• **Recorded information**:
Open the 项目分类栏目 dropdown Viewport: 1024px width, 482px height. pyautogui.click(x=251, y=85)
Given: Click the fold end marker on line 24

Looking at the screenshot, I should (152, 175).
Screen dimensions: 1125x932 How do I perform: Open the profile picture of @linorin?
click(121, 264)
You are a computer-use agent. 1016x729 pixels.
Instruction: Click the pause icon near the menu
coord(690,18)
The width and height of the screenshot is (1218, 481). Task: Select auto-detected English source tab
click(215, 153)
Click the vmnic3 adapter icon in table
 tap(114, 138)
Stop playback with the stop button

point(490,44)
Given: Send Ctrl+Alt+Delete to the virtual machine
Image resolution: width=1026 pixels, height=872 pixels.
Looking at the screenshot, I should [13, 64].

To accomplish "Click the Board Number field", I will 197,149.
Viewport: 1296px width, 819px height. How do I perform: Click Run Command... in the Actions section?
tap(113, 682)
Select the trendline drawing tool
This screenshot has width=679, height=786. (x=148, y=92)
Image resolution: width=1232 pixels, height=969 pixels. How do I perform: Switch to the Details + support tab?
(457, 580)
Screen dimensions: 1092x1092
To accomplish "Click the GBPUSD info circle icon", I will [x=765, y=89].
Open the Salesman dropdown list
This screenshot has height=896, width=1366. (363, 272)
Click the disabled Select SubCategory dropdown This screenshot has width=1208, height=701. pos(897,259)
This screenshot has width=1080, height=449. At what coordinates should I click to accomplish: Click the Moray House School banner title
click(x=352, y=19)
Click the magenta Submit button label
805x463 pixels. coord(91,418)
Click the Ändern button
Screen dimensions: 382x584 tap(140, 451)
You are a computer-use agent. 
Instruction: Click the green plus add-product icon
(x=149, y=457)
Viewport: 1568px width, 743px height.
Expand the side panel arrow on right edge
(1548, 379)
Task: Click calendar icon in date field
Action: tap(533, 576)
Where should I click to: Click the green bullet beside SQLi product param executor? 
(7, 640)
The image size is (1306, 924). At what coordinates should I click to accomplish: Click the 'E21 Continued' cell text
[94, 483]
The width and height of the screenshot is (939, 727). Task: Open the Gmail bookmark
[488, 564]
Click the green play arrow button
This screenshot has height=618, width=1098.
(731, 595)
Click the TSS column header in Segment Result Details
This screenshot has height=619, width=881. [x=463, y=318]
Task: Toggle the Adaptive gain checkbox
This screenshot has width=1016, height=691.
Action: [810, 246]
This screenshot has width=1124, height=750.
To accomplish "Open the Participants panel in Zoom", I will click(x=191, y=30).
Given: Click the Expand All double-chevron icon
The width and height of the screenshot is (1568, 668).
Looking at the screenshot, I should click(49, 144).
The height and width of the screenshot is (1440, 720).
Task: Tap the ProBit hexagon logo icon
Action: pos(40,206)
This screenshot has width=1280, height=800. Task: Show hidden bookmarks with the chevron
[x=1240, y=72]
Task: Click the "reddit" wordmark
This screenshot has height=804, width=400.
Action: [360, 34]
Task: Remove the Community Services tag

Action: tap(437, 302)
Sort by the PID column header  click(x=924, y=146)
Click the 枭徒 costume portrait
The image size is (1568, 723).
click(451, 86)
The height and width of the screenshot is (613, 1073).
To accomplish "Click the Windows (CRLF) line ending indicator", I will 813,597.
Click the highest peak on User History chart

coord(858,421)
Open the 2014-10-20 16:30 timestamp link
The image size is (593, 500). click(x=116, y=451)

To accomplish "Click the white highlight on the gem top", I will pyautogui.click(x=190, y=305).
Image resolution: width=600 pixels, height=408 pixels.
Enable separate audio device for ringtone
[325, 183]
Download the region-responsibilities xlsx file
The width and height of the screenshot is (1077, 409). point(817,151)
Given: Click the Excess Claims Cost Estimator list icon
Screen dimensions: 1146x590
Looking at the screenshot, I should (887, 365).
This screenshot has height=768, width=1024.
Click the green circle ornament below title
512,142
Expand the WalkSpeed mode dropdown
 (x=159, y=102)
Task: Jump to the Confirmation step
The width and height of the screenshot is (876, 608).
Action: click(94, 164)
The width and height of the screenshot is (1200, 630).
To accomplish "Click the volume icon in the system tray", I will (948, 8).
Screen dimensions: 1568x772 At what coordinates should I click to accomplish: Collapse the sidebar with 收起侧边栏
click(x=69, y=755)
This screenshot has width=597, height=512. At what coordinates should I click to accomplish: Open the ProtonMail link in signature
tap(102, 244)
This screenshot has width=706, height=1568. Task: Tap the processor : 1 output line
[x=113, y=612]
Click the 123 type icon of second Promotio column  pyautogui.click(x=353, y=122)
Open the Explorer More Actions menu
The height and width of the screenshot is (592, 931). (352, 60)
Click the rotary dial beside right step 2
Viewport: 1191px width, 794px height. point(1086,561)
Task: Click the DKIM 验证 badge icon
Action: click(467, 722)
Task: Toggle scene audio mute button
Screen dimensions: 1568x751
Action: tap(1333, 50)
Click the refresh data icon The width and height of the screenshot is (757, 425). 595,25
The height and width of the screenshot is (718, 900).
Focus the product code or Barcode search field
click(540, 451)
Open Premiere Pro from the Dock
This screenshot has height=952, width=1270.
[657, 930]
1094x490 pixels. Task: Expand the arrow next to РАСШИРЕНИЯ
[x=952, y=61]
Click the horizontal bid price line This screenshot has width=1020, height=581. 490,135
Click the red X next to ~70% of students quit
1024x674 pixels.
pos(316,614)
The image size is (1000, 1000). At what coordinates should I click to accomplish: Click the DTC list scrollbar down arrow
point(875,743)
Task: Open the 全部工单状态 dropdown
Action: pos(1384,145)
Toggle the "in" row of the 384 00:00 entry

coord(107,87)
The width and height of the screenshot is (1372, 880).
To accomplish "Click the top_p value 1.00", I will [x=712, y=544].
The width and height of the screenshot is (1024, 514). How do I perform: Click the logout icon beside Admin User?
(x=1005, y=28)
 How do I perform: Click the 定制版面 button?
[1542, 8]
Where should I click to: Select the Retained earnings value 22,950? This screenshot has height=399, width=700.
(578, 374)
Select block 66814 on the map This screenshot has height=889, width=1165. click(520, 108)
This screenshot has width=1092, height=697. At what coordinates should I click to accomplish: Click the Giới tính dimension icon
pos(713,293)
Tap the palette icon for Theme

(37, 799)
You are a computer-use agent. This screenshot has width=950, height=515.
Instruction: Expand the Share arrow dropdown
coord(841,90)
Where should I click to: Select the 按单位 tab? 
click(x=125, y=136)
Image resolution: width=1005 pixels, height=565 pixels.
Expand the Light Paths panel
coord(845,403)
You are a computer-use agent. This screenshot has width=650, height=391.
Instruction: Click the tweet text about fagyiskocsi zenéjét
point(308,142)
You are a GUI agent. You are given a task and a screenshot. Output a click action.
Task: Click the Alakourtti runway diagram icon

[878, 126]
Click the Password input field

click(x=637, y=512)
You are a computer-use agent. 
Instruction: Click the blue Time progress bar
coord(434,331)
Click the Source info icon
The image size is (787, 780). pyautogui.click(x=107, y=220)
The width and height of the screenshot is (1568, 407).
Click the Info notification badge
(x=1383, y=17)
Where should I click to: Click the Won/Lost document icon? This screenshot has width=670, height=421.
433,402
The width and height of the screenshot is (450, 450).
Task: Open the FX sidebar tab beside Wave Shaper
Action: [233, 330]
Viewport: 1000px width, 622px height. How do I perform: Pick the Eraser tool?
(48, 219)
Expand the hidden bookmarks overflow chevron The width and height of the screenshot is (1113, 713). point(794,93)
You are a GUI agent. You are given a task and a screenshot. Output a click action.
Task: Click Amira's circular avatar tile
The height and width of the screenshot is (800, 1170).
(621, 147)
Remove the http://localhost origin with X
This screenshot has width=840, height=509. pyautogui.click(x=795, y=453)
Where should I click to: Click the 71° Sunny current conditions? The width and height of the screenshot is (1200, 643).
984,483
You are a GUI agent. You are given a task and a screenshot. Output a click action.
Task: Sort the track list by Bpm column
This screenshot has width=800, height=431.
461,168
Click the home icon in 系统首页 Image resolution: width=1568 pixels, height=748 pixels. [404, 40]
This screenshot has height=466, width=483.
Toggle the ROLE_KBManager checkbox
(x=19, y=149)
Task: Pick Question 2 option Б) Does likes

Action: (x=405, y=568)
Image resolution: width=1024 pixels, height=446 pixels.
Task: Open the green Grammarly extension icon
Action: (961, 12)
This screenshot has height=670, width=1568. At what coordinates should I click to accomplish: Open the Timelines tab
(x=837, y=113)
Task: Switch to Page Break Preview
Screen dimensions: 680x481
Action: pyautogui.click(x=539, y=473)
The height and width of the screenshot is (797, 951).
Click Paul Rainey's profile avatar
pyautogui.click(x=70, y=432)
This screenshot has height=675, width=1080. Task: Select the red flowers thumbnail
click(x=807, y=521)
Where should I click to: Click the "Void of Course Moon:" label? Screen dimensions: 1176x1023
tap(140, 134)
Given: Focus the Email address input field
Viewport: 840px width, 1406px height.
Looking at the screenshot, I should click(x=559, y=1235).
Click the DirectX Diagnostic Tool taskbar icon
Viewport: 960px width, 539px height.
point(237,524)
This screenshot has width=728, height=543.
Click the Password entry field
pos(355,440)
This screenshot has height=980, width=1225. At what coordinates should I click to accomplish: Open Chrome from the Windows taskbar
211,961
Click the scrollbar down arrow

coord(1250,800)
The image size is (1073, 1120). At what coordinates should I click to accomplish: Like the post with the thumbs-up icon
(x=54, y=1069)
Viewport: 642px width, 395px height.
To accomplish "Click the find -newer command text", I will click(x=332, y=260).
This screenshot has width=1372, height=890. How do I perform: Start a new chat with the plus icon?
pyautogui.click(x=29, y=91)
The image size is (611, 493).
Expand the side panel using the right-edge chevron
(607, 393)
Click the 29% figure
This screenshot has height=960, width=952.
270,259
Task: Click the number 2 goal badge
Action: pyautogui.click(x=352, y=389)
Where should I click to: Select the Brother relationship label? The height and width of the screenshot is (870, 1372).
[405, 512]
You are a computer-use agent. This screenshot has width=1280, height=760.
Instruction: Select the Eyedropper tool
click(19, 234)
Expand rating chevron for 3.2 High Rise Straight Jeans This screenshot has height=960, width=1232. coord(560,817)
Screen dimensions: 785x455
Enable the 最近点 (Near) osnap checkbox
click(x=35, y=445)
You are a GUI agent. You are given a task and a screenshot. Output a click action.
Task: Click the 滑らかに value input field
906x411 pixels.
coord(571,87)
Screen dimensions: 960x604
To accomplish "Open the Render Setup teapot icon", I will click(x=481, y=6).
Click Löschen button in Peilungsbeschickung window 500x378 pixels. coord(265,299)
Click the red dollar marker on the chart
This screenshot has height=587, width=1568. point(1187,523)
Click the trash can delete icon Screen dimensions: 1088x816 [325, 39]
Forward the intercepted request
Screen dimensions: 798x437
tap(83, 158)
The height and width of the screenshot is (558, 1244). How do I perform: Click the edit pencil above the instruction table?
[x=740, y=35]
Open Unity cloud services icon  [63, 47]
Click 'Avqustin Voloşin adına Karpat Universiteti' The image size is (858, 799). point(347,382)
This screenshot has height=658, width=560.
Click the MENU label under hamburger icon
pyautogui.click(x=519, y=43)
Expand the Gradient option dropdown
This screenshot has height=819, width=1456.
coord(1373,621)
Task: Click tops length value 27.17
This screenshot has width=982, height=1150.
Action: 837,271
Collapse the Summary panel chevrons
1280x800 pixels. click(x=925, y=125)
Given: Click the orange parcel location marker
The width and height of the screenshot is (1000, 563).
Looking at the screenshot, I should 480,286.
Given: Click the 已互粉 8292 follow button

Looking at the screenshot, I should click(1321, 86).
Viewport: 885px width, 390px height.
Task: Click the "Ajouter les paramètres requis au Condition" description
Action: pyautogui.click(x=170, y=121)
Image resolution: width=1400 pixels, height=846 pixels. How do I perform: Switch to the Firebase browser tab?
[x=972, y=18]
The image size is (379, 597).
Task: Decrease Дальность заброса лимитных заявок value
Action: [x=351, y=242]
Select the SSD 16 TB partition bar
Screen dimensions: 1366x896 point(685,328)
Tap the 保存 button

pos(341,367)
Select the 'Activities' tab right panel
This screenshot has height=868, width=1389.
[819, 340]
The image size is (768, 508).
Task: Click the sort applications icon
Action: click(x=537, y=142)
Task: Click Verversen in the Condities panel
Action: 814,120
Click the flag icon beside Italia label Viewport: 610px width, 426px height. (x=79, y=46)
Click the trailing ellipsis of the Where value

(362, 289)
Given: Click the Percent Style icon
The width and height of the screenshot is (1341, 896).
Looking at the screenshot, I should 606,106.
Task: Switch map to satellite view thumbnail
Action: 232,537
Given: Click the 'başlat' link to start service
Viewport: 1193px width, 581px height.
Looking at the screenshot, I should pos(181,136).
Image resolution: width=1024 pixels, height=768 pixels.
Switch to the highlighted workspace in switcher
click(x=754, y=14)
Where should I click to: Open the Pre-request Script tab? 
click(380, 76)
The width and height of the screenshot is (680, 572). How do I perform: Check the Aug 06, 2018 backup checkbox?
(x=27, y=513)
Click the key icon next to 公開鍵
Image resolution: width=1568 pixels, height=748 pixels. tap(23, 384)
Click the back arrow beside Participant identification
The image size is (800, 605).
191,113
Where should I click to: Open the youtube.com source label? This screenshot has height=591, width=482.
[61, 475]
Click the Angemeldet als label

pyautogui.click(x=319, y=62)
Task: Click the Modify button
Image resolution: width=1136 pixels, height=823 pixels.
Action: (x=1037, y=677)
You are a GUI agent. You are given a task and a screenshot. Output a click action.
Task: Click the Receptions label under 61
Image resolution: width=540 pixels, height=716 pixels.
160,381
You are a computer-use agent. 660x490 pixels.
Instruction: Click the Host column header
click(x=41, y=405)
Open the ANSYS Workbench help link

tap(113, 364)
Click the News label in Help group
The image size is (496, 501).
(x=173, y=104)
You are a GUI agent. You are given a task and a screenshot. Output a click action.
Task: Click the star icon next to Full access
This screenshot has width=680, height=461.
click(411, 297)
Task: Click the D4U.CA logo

• **What you will do**:
Copy every line of the material above in which the word "computer" appears.

• **Written response**:
You are a computer-use agent. 1016x729 pixels.
You are a computer-use agent. 
You are a computer-use agent. This screenshot has width=950, height=515.
You are a computer-use agent. This screenshot has width=650, height=391.
You are a computer-use agent. 
You are a computer-use agent. This screenshot has width=1280, height=760.
You are a computer-use agent. 660x490 pixels.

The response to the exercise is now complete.